# TEXT BLOCK
The Revised Data Filing was made necessary by the signing of Assembly Bill 1890 (AB 1890) by Governor Wilson on September 23, 1996, 24 days after the close of evidentiary hearings. AB 1890 required that "those costs and categories of costs for generation-related assets and obligations, consisting of generation facilities, generation-related regulatory assets, nuclear settlements and power purchase contracts . . . that may become uneconomic in a competitive generation market . . ." shall be recovered by December 31, 2001, with few exceptions. (PU Code § 367(a).) Edison's initial Palo Verde proposal had recommended recovery of Palo Verde Sunk Costs and adoption of a Palo Verde ICIP plan beginning January 1, 1997 and ending December 31, 2003, which was a 7-year period. After AB 1890 became law, Edison's proposal was no longer consistent with California law and therefore required revision. As a result, the ALJ issued his ruling requesting the parties to present revised data for a five-year period.

The Settlement Agreement resolves the issues concerning sunk and incremental cost recovery for Palo Verde during the transition period to a more competitive generation market. Edison's Palo Verde proposal, as modified by AB 1890, proposed accelerated recovery of Palo Verde Sunk Costs over a period beginning January 1, 1997 and ending December 31, 2001 and recovery of all incremental costs for Palo Verde through an ICIP, with prices beginning at 3.24¢/kWh in 1997 and ending at 3.52¢/kWh in 2001. ORA proposed modifications to Edison's requested sunk cost recovery and offered three alternatives to Edison's ICIP proposal: (1) continuation of traditional cost-of-service ratemaking for Palo Verde Incremental Costs; (2) recovery of incremental operating costs through market prices; and (3) adoption of ICIP prices for recovery of incremental operating costs beginning at 2.7¢/kWh in 1997 and ending at 2.3¢/kWh in 2001.

TURN's testimony offered four alternatives to Edison's Palo Verde proposal. One alternative was to continue traditional ratemaking for Palo Verde. The other three alternatives were to accelerate recovery of Palo Verde Sunk Costs with some modifications proposed by TURN, and to recover incremental operating costs through: (1) market prices; (2) balancing account treatment (pass through of actual costs); or (3) ICIP prices beginning at 2.61¢/kWh in 1997 and ending at 2.47¢/kWh in 2001.

The Settlement Agreement is a compromise which chooses an alternative offered by TURN with some modification. The Settlement Agreement proposes to accelerate recovery of Palo Verde Sunk Costs, largely as proposed by Edison, and to use pass-through balancing account treatment to recover incremental operating costs.

# GIVEN PROBLEM 1
Reproduce the portion of the Palo Verde settlement text between "TURN's testimony offered" and "2.47¢/kWh in 2001.", inclusive.
# GIVEN PROBLEM 2
Continue the Palo Verde settlement text from the point where it stops.

# COLLECTED MATERIAL

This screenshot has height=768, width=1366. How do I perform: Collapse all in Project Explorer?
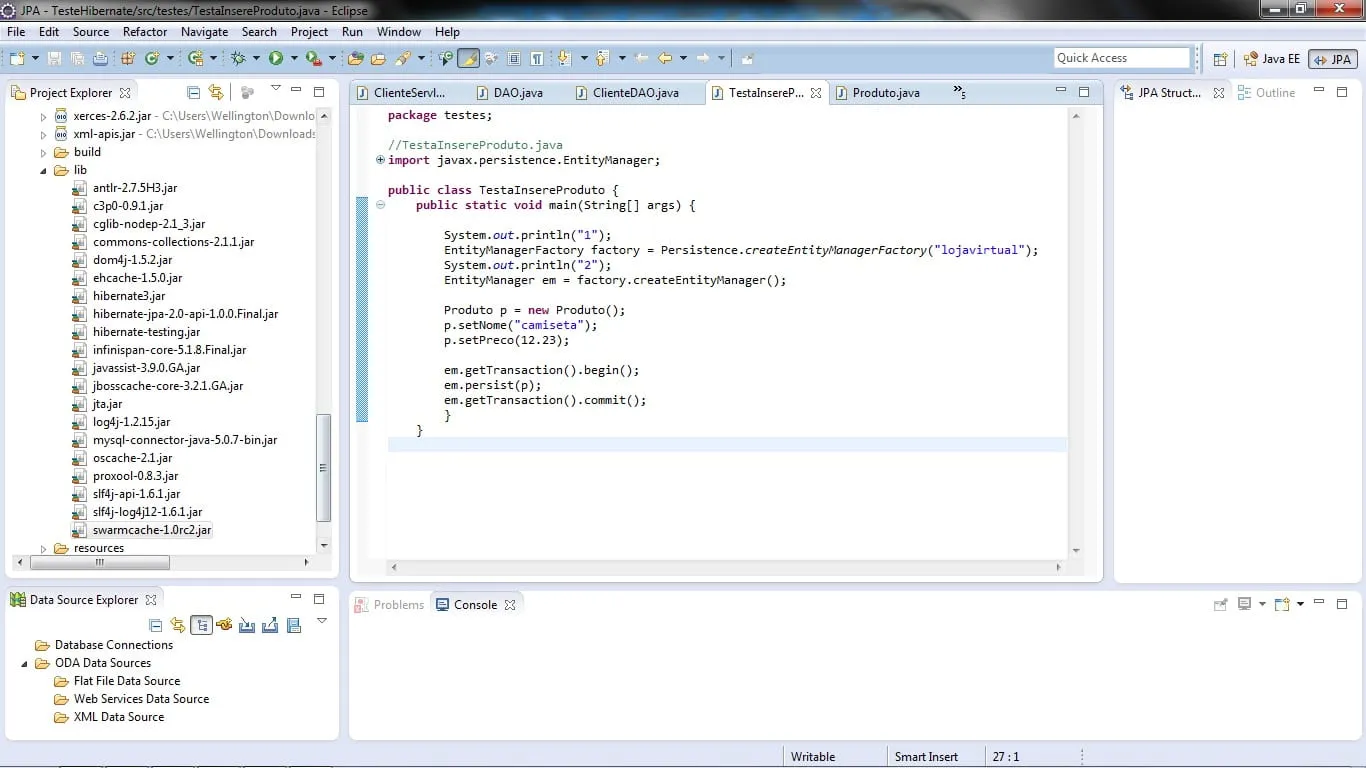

# EXERCISE RESPONSE 1
TURN's testimony offered four alternatives to Edison's Palo Verde proposal. One alternative was to continue traditional ratemaking for Palo Verde. The other three alternatives were to accelerate recovery of Palo Verde Sunk Costs with some modifications proposed by TURN, and to recover incremental operating costs through: (1) market prices; (2) balancing account treatment (pass through of actual costs); or (3) ICIP prices beginning at 2.61¢/kWh in 1997 and ending at 2.47¢/kWh in 2001.

# EXERCISE RESPONSE 2
The forecast revenues to be included in the Palo Verde Incremental Cost (PVIC) Balancing Account in each of the five years of incremental cost recovery under the Settlement, are derived from numbers presented by Edison, which were fully litigated. All of the concepts used in the Settlement were discussed in the evidentiary record and the Revised Data Filing and are supported by them.

The Settlement Agreement Is Consistent With Law

The terms of the Settlement Agreement do not contravene any statutory provision or prior Commission decision. As mentioned above, the Settlement Agreement departs from the Commission policy, enunciated for SONGS 2&3 in D.96-01-011 and D.96-04-059 in that it does not adopt an ICIP for Palo Verde.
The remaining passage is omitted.